BEGIN Excerpted passage

Studio album by Leslie West
- Released: October 29, 2013
- Genre: Hard rock; blues rock;
- Length: 47:00
- Label: Mascot
- Producer: Leslie West; Mike "Metal" Goldberg;

Leslie West chronology
| Unusual Suspects (2011) | Still Climbing (2013) | Soundcheck (2015) |

= Still Climbing (Leslie West album) =

Still Climbing, also known as Still Climbing!, is the twelfth studio album by American hard rock artist Leslie West. It was released on October 29, 2013. Leslie West is a founding member of the band Mountain.
The album reached #198 on the Billboard 200, making it West's third album (as well as the first since 1975) to make it on the chart (as a solo artist). The album featured performances by Jonny Lang, Dylan Rose, Dee Snider, Mark Tremonti, and Johnny Winter.

The title of the album is in reference to Mountain's first album, Climbing!

The track "Long Red" was first featured on West's debut solo album, Mountain, released in 1969. The rerecorded version on Still Climbing features his brother Larry West on bass. The brothers first recorded together as members of The Vagrants in the 1960s.

END Excerpted passage

> **Challenge**: Rewrite everything in the Still Climbing article from "Leslie West chronology" down to "and Johnny Winter.", putting "US Billboard 200" in place of "Billboard 200".

BEGIN Raw records

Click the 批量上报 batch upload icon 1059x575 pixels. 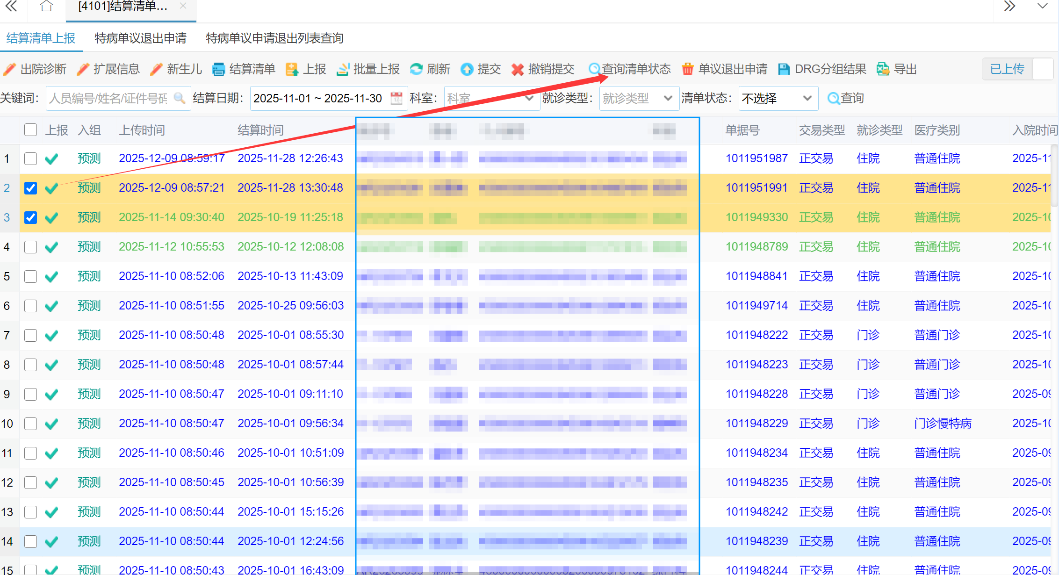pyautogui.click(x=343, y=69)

END Raw records
BEGIN Raw records

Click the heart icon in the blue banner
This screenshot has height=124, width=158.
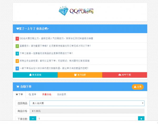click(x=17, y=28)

END Raw records

> **Result for this task**:
Leslie West chronology
| Unusual Suspects (2011) | Still Climbing (2013) | Soundcheck (2015) |

= Still Climbing (Leslie West album) =

Still Climbing, also known as Still Climbing!, is the twelfth studio album by American hard rock artist Leslie West. It was released on October 29, 2013. Leslie West is a founding member of the band Mountain.
The album reached #198 on the US Billboard 200, making it West's third album (as well as the first since 1975) to make it on the chart (as a solo artist). The album featured performances by Jonny Lang, Dylan Rose, Dee Snider, Mark Tremonti, and Johnny Winter.